Harrison Dorn comments on Managing catastrophic misuse without robust AIs

Harrison Dorn 9 Jun 2024 3:12 UTC
LW: 3 AF: 1
0
AF
First post, hello! I can only hope that frontier companies are thinking about this as deeply and not focusing efforts on safety-washing. I am no expert in biology so excuse me if I make some basic mistakes, but I am curious about this topic, and I have some concerns and ideas on the practical implementation of this sort of system. I am imagining I am a biology student, let’s say I’m studying something incredibly suspicious, like engineering virus DNA to create vaccines. It would be frustrating to pay for a month of this service, accidentally trigger the bioterror risk, and get temporarily banned. I would instead choose a competing frontier bio-model with lower safety guardrails, and I might even pay more for that service if I know I have less of a chance of being banned.

Thus, I argue that companies developing biology-focused models have the perverse incentive to ignore more risks in order to capture a wider market. Sure, they could limit their product to industry experts, but that leaves room for another company to market to graduates and undergraduates in the field, which is exactly where you find all the least trustworthy people who could plausibly build bioweapons. Why would users ever choose a safer system that occasionally bans them?

Actually, I thought of a case in which they might. Again, I’m thinking back to a hypothetical biology student. I’ve finished my thesis thanks in part to the biology LLM that has partnered with my university and is working closely with the faculty. My fellow students often trip up the system, and when that happens we sometimes get frustrated, but most of the time, we beam like we’ve bought a lottery ticket. That’s because, as the message on the “you are temporarily banned from the API” screen states, the company is using the university to help outsource its red-teaming and testing, so if you can cause a major bug or jailbreak to be discovered, you could win real money. (Perhaps by successfully provoking the model to exceed some percent risk threshold of behavior, or self-reporting if it doesn’t flag it automatically).

More commonly, subscriptions are simply refunded for the month if you helped discover a novel bug, and because the temporary bans are so short, some of the students have taken to trying to come up with creative jailbreaks when they don’t need to use it. Trolling and reused methods would not be rewarded, only banned. Because I finished my thesis, me and some friends are going to spend the weekend trying to jailbreak the system and try to get our refunds, and the prize for causing the model to exceed 50% effective bioweapon risk is pretty tempting, nobody’s won it yet. There’s money and bragging rights at stake!

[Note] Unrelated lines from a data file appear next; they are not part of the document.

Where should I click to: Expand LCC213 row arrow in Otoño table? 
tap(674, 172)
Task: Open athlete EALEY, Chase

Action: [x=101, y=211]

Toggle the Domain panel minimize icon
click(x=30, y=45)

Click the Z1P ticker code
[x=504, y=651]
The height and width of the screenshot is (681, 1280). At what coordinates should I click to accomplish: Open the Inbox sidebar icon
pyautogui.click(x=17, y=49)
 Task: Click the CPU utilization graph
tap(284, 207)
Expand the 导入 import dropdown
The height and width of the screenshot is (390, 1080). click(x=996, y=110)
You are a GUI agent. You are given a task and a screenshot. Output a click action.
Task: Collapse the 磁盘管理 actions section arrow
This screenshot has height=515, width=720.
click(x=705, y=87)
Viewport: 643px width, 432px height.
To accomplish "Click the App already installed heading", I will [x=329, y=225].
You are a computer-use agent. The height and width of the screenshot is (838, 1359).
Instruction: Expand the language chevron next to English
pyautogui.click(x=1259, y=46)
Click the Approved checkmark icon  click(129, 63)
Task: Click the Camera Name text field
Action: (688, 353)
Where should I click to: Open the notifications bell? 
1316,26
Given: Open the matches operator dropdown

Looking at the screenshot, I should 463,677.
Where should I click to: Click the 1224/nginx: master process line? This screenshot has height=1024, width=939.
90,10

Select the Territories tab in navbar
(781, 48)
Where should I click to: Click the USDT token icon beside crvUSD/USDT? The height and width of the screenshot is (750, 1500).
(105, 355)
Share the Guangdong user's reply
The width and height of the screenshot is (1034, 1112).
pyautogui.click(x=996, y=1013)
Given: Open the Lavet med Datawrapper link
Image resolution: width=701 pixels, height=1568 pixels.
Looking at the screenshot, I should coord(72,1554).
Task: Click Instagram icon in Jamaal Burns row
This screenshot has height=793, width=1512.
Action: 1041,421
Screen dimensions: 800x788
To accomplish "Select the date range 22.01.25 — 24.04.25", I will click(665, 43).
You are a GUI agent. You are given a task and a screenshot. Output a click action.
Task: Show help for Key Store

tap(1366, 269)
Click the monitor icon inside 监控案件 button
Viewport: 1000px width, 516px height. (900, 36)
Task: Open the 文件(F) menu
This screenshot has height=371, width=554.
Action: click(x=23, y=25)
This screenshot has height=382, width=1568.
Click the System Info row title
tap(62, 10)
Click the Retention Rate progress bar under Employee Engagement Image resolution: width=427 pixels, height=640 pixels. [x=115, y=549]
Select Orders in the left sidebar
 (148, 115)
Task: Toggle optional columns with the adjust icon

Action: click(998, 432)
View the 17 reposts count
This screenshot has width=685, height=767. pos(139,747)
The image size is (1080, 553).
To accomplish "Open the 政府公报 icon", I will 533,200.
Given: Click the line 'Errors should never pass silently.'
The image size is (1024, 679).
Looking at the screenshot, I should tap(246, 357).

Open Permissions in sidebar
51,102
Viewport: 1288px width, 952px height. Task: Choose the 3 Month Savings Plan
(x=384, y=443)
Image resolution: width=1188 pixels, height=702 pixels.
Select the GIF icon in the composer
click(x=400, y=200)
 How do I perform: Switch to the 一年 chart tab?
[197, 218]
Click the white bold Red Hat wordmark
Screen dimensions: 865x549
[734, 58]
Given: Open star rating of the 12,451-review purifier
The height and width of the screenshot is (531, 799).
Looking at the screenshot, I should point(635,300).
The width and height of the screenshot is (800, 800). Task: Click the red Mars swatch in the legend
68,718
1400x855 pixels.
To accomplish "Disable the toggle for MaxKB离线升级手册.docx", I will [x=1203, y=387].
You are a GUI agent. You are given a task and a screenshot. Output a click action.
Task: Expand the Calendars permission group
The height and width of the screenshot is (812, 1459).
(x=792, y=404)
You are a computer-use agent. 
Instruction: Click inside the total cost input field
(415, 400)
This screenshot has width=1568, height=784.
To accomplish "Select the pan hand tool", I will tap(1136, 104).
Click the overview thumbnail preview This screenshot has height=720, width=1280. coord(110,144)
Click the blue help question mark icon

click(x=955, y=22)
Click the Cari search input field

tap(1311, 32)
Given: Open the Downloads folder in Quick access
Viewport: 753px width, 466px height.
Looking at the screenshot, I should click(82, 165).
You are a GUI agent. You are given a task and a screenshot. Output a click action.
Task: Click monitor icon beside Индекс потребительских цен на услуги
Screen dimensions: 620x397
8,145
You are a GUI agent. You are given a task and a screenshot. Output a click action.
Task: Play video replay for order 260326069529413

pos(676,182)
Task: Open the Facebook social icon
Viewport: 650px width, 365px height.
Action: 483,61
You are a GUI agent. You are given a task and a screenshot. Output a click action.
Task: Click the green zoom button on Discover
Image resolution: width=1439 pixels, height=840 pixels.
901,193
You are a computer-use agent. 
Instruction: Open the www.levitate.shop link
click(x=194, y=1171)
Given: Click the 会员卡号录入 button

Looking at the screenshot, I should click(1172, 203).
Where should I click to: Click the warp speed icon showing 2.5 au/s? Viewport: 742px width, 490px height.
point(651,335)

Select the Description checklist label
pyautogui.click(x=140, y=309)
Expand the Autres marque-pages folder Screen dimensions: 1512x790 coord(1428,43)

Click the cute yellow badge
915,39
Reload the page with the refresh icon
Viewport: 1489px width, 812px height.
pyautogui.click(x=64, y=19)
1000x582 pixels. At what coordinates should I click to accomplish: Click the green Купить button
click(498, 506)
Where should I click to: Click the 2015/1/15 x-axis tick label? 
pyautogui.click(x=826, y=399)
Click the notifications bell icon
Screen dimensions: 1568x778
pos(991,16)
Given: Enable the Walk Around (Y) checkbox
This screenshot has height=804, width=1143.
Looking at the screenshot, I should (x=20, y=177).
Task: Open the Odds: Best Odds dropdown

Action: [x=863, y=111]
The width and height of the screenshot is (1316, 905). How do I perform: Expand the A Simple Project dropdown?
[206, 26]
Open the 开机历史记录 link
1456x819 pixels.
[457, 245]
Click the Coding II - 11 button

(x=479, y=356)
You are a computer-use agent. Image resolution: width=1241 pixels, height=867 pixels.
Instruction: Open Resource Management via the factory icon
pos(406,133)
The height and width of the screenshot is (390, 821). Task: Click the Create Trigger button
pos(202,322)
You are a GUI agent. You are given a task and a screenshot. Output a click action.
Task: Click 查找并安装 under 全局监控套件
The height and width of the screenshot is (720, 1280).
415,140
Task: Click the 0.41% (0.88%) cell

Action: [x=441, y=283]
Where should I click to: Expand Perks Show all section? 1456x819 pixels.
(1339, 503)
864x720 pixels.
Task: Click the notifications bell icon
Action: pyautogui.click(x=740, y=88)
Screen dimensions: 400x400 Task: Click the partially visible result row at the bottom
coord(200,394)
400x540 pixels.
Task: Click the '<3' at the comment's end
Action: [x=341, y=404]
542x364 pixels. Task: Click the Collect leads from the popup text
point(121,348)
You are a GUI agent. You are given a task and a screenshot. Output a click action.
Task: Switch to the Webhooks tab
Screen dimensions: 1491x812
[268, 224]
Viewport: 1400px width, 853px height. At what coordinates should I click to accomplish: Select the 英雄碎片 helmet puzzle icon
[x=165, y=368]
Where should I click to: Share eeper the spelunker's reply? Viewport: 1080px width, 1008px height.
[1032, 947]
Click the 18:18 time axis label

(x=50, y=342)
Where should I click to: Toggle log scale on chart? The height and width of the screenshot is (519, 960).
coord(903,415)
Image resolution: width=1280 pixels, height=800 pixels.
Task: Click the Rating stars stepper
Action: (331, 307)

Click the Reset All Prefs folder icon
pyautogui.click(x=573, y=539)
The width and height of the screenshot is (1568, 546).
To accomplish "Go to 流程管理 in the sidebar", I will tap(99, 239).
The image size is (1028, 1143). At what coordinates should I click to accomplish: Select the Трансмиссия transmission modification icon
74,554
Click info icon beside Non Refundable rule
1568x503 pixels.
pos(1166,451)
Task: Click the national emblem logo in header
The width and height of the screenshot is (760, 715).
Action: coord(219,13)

This is just an example scenario, but I’ll just put it out there that biology students seem to be a good candidate for testing these kinds of guardrails, I would assume there are many of them who are creative and would be willing to team up on a hard problem in order to avoid paying a subscription. They would agree to strict scrutiny. And getting banned would only slow down thesis papers, not crucial research in medicine. This could be a fairly cheap way for a potential biology-focused AI company to test its models against the riskiest group of people, while having all the freedom to disable the system entirely for safety, as you’ve proposed.